- _Metin parçası_
↓↓↓

Yaptığı haberler ve açıklamalarında 'PKK ve FETÖ propagandası yaptığı' iddiasıyla 30 Aralık 2016'da tutuklanan gazeteci Ahmet Şık ile Nedim ŞenerSoner Yalçın, Yalçın Küçük ve Eski Emniyet Müdürü Hanefi Avcı’nın aralarında bulunduğu 13 kişinin yargılandığı Oda TV davasının duruşması, Çağlayan’daki İstanbul Adliyesinde 18. Ağır Ceza Mahkemesi'nde görüldü. Kararın açıklanması 12 Nisan'a bırakıldı.

İstanbul 18. Ağır Ceza Mahkemesi’nde 9.celsesi görülen duruşmada Hanefi Avcı, Soner Yalçın, Küçük, Barış Pehlivan, Barış Terkoğlu, Nedim Şener, Muhammet Sait Çakır, Şükrü Doğan Yurdakul, İklim Kaleli ve Coşkun Musluk da hazır bulundu. Mümtaz İdil ve Müesser Yıldız Uğur ise duruşmaya katılmadı.

Dakika dakika ne oldu?

 19.11

Mahkeme Odatv Davası’nı 12 Nisan'a erteledi

 19.04

Mahkeme duruşmaya 5 dakika ara verdi.

 19.00

Hasan Fehmi Demir, iddianamenin iptal edilmesi kararının verilmesini talep etti.

 18.40

Duygun Yarsuvat konuşmasını bitirdi. Avukat Tugay Topbaş, “Uyap'tan yazılı savunmamı gönderdim daha önce tekrar ediyorum ve beraatleri talep ediyorum.” dedi. Yalçın Küçük’ün avukatı Hasan Fehmi Demir söz aldı.

 18.32

Yarsuvat: Ergenekon Hakim-Savcı-Polisinin birlikte iftarını gösteren fotoğrafları haber değil mi?

 18.30

Yarsuvat: Kaos yaratmak diye bir suçlama var. Bu hangi suçu teşkil eder? TCK'da yok.

 18.25

Duygun Yarsuvat: Bu dava açıldığı gün bitmiştir. Bu dava siyasi bir davadır. Bilgisayarı açtığımda ilk girdiğim site Odatv'dir. Bütün haberler ciddidir.

18.21

Duygun Yarduvat Odatv Davası'nın, yargılanan sanıklarını susturmak için kurgulandığını söyledi.

 18.17

Soner Yalçın'ın avukatı Duygun Yarsuvat söz aldı.

 18.07

Hanefi Avcı'nın avukatı Refik Ali Uçarcı'nın savunması bitti. Nedim Şener'in avukatı Nurcan Bayraktar söz aldı.

↑↑↑

- _Çıkarılan liste_

↓↓↓

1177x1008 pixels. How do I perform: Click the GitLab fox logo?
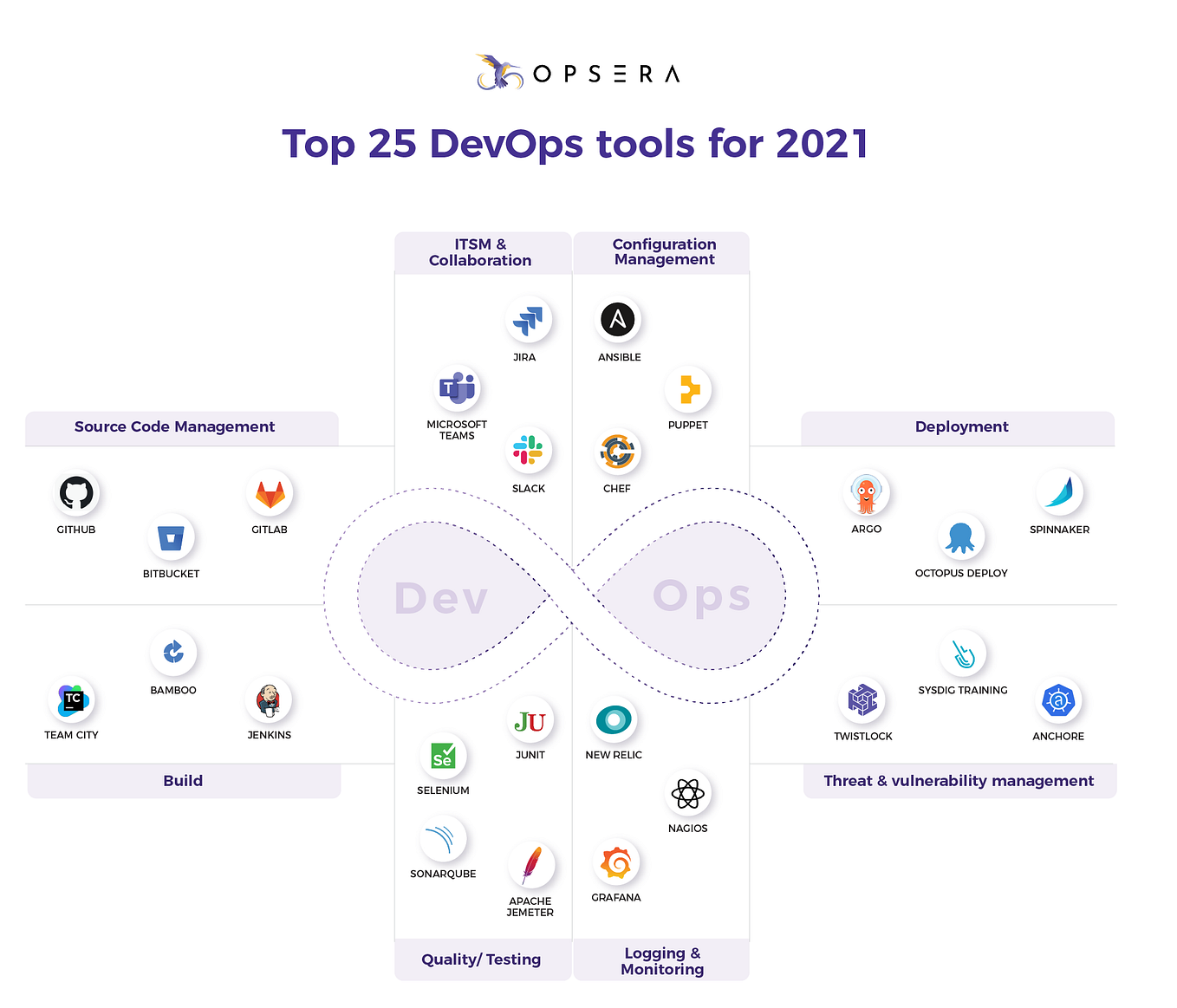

↑↑↑
↓↓↓

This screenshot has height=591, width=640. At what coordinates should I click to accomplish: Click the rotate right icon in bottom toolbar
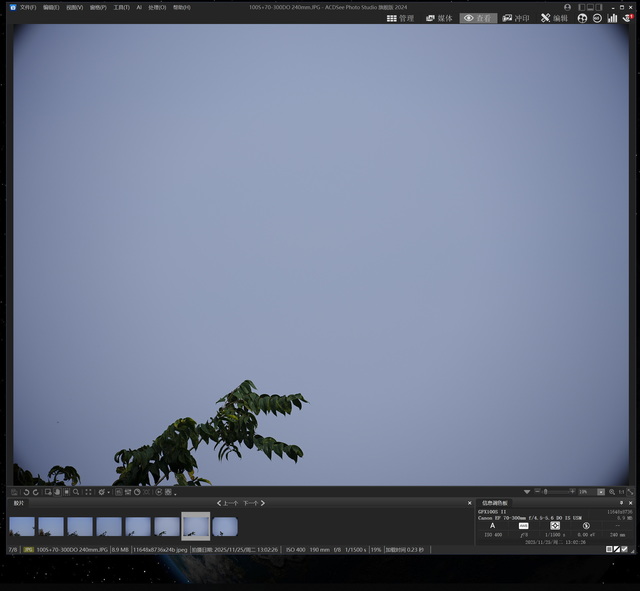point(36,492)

↑↑↑

- _İstenen görev_
Oda TV davası haberine göre iddianamenin iptal edilmesi kararının verilmesini kim talep etti?

- _Göreve yanıt_
Yalçın Küçük’ün avukatı Hasan Fehmi Demir.